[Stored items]
* * *
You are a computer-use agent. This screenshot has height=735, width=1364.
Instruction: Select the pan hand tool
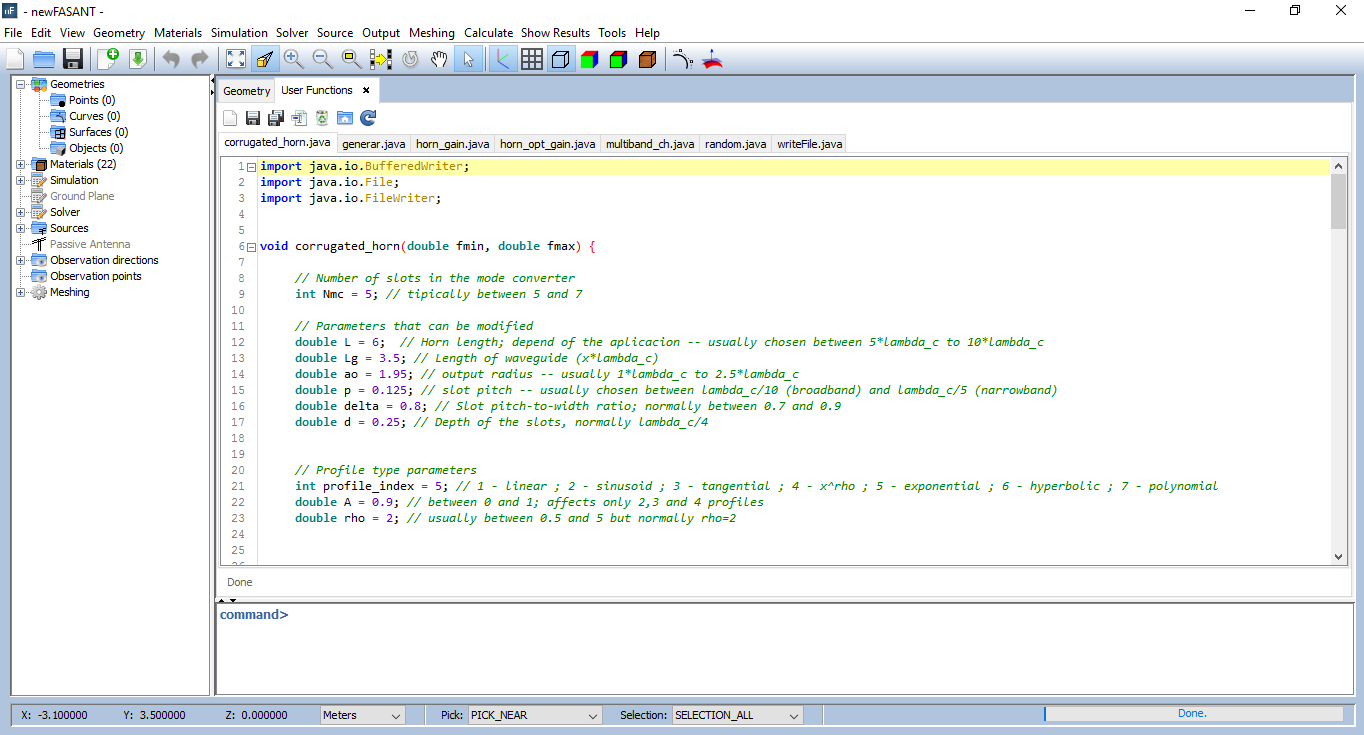click(x=439, y=59)
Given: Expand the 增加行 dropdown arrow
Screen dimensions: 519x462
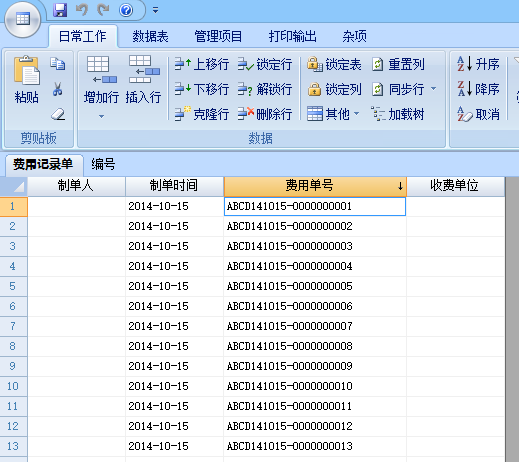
* * *
Exercise = Write out all the records exactly, omitting the images.

Answer box =
You are a computer-use agent. This screenshot has height=735, width=1364.
Instruction: Select the pan hand tool
click(x=439, y=59)
Given: Expand the 增加行 dropdown arrow
Screen dimensions: 519x462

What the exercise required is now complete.